■ Task instructions
Could you please output all of the data exactly, without the images?

■ Available data
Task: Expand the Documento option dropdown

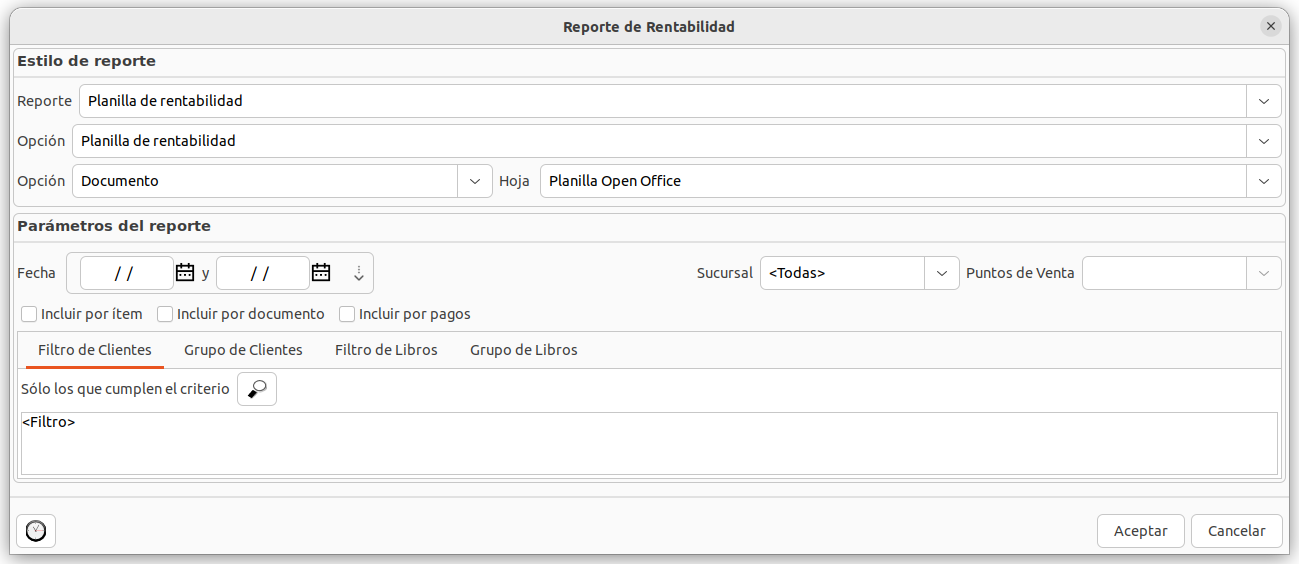Action: (474, 181)
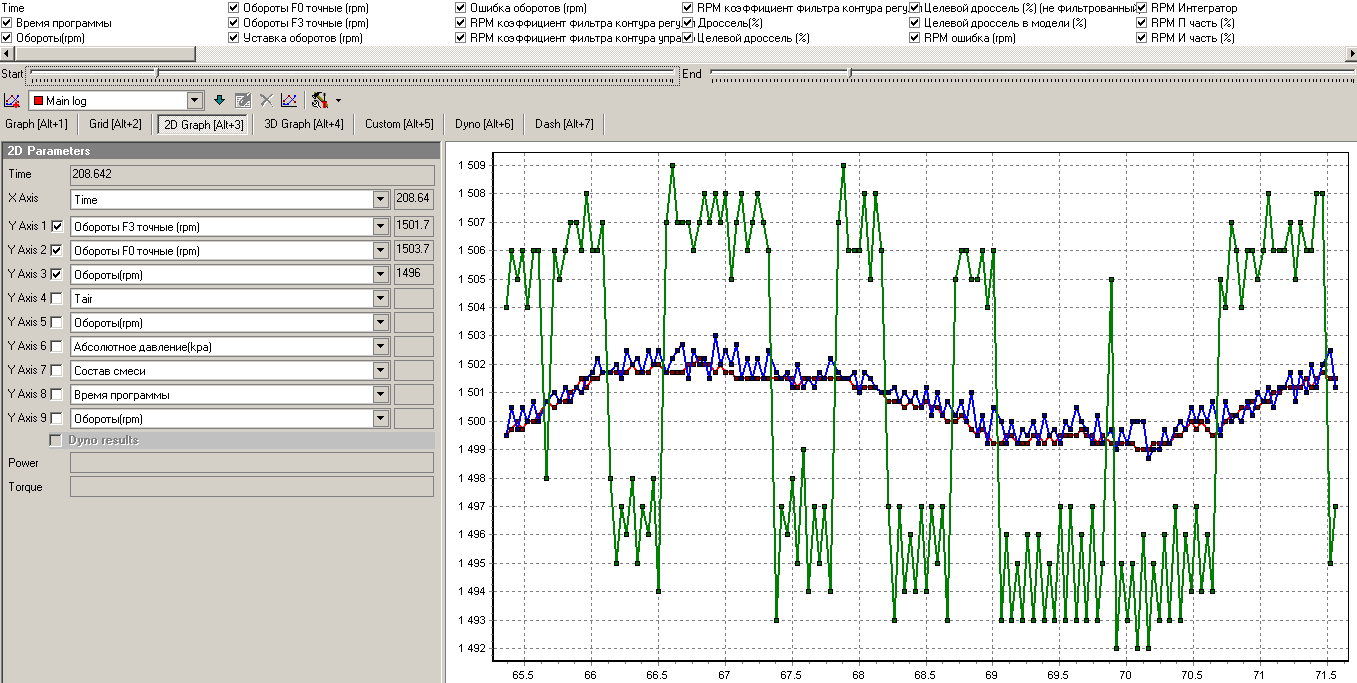Click the edit log icon in toolbar
Screen dimensions: 1357x683
[x=243, y=101]
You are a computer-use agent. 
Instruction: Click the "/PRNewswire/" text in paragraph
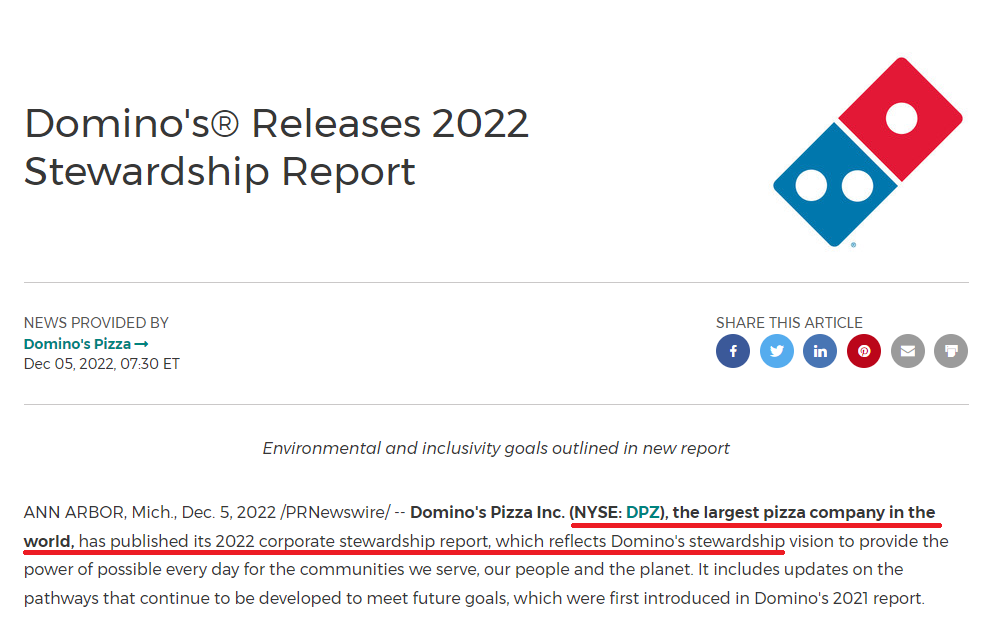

■ Answer to the problem
Task: Expand the Documento option dropdown

Action: (474, 181)
Click the edit log icon in toolbar
Screen dimensions: 1357x683
[x=243, y=101]
You are a computer-use agent. 
Instruction: Click the "/PRNewswire/" text in paragraph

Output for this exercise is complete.